Take for example a scenario that I once encountered myself - the resolution of content issues with things we publish on docs.microsoft.com. I’ve noticed that one particular repository had a lot of issues that kept being merged into the
live branch, therefore making broken content available to external customers. Nobody wants to deal with issues in production, especially issues that can be prevented, so my first hunch was to put in place the two-key rule. If the content needs to be live, two people need to sign-off on the quality of said content before the pull request (PR) to be merged. In theory, this should have guaranteed that people that sign off on the quality of the PR would also check the content and ensure that nothing is wrong. That did not work. All it did was create overhead in people now emailing other people to approve the PR daily. Instead of having one problem, I created another one that someone else now needed to deal with.
So, what could I have done differently? For starters, the problem here is the lack of tools that can help prevent an error. It’s not the human who’s at fault - nobody maliciously tried to merge a bad PR, there just wasn’t enough testing in place to ensure that issues are caught early. Besides, a lot of the PRs in question have thousands of lines of content changed - I am not aware of a single human being who can validate that in a reasonable time and with good outcomes.
Impulse decisions on problem mitigation might help you in the short-term but will not scale. When it comes to decision around product and its success or velocity, hard controls cannot replace training and tools in place. The goal is to empower people to focus on their main jobs with minimal risk of failure that can be reliably prevented automatically. What this means is that to properly assess a problem, you need to understand at what stage the failure occurred, and how you can help prevent it in a way that does not cause more hassle than the problem itself.

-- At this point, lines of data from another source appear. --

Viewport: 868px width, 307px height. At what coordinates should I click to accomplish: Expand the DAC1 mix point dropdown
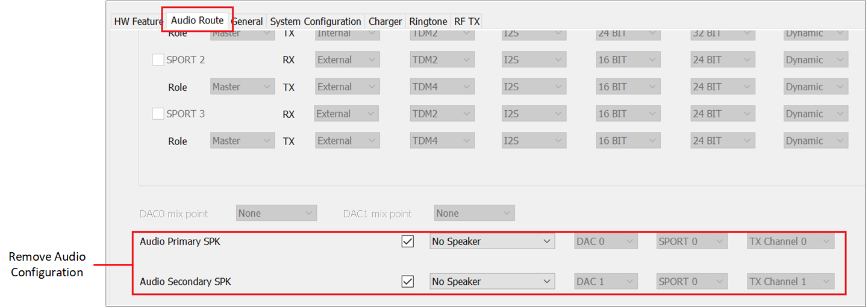[474, 213]
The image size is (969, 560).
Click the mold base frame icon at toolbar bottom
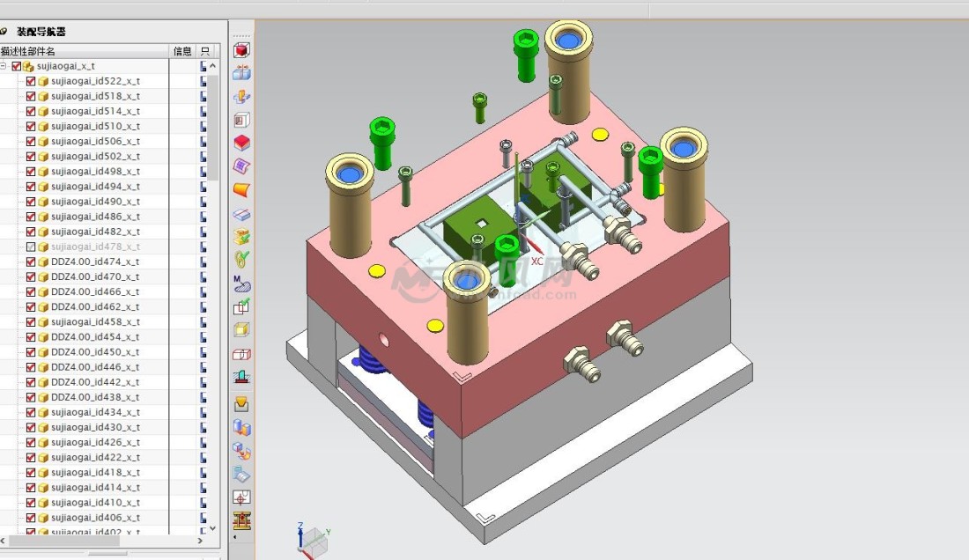241,520
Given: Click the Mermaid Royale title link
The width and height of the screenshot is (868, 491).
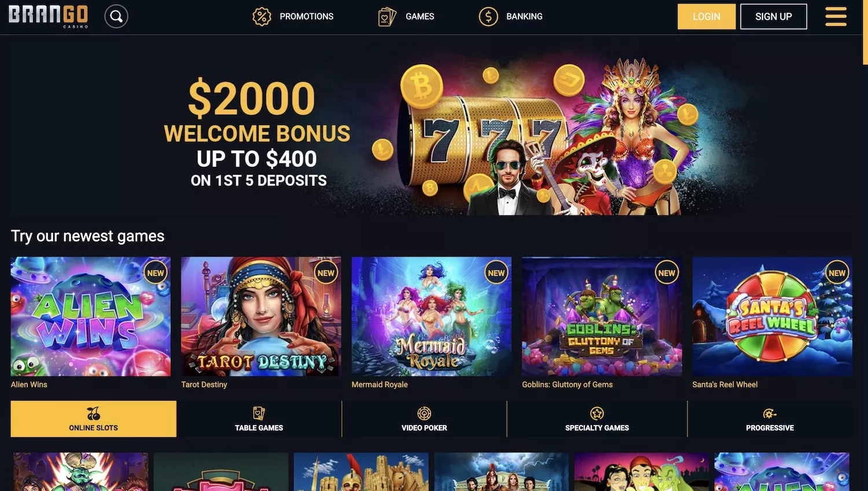Looking at the screenshot, I should tap(380, 384).
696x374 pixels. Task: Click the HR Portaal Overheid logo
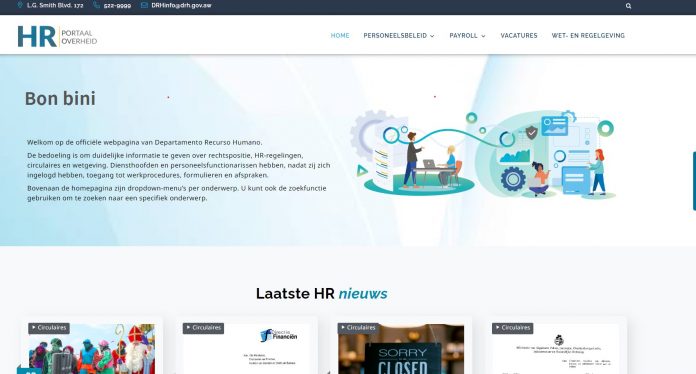pyautogui.click(x=57, y=36)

That can be done in two ways - training and tooling.
By far, the most important aspect of ensuring that failures occur less is to train your staff. Help them understand how to check when things are off and need review. Yes, the learning is often times post-factum, but it’s nonetheless very effective. When you train your staff, you have the opportunity to showcase both best practices as well as potential pitfalls that sometimes are hard to catch for someone that does not have the experience to do that. If someone on your team did not sync with the design crew before throwing their feature into the planning pool, it’s likely much better to simply have a training sessions for your PMs discussing the process, rather than instituting a process in which there is a mandatory formal pre-review with the design team.
Training is also relatively inexpensive to do - your investment is time. It’s an investment with a high return.
The question you can ask yourself is “How can I leverage various tools to enable others to do their jobs in the best way possible?” Notice that I am not putting an emphasis on any particular part of the process - the tools can span areas and responsibilities. This can be anything around automation, validation, authoring and others. Absolutely anything that the product team might be involved in can be in some shape formalized that the process is not something that slows the team down but rather increases velocity because now you have a much more robust pipeline in getting things done. This goes hand-in-hand with good training - you still need to explain how different pieces of the puzzle work together, and why those are in place, but once again - it’s relatively cheap compared to dealing with constant failures that are the result of preventable causes.
Rather than creating artificial barriers to solve a problem, reverse the frame of thinking - what barriers can you remove in the way of shipping a quality product, while simultaneously empowering your team to make decisions in a way that reduce the probability of error. This is easy to fix, compared to fixing a broken product.